Over the course of 15 more videos in the “Coffee Economics with Karl” series that followed. Karl Wienhold of Colombian coffee trading company Cedro Alto explored a multitude of topics on prices and transparency in the coffee trade. Each with the underlying assumption that coffee roasters play an integral role in ensuring a more sustainable coffee sector.
These videos have come against the backdrop of a global pandemic that has highlighted the place of frontline workers and small-scale coffee farmers as two of the most vulnerable actors in the supply stream.
Just as importantly, it has come as the global coffee sector continues to tread water amidst an ongoing price crisis tied to the commoditization of coffee and to consolidation among the world’s largest buyers.
In the final video of the transparency series, Wienhold explores coffee farm profit — e.g. “where transparency ends.”
The full “Coffee Economics with Karl” series can be found through this Cedro Alto YouTube playlist, or see videos with some introductory comments from DCN by following this tag.
Here’s more from Karl on the final video in the series:
Arguably, the reason people are interested in price transparency in the coffee supply chain is to ensure that producers are earning enough. In practice, transparency often looks like an FOB or farm gate sale price. But that’s really only the first step to understanding the underlying finances of a supply chain. The culmination of all the numbers that reflect supply chain finances is farmer profit. Which is the only number that dictates the producing family’s standard of living.
In this video, we analyze farmer profit, the living wage for producers. And how all of the calculations we have done thus far in the series fit together to get us this final crucial number. We will also look at how to begin with the producer’s living wage and derive the minimum roaster price based on an understanding of all supply chain costs.
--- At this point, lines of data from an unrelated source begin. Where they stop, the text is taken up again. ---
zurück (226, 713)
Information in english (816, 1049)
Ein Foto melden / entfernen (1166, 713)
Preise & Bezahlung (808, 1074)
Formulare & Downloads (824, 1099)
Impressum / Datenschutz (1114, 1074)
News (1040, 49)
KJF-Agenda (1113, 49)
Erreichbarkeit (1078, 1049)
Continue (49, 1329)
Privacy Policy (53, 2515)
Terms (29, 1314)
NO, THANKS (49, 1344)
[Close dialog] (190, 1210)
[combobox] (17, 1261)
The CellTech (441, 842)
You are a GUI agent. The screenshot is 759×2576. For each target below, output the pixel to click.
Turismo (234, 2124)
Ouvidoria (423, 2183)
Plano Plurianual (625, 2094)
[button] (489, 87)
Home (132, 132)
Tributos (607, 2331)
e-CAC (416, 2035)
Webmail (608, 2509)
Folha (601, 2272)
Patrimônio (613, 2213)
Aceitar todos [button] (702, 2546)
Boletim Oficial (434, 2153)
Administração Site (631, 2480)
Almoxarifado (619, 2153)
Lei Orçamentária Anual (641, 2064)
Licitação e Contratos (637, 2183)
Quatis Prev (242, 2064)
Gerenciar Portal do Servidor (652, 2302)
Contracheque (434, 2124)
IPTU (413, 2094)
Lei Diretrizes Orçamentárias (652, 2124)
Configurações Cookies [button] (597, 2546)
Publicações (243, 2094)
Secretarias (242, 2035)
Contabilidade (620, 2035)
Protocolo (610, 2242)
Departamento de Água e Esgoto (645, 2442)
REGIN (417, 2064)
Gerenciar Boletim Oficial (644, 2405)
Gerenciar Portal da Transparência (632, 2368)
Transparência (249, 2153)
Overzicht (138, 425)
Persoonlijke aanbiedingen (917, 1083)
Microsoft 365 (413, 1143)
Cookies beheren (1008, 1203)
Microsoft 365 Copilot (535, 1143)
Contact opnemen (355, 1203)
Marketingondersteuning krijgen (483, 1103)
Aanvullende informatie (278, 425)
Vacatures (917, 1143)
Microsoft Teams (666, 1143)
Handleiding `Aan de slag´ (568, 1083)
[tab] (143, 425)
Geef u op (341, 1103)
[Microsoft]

This is where our top-to-bottom analysis of transparency in the green coffee supply chain comes to an end. Though I’m sure that over time we will think of other nuggets that we have left out and continue supplementing.
In this series we have evaluated how to analyze the numbers behind what already is and has taken place in a given supply chain. It has been analytical and retrospective in nature. From here, we will begin evaluating. How those numbers are determined, the human, environmental, and systemic factors and forces involved. And how participants can affect and influence the supply chains their actions touch in order to ensure stakeholder wellbeing.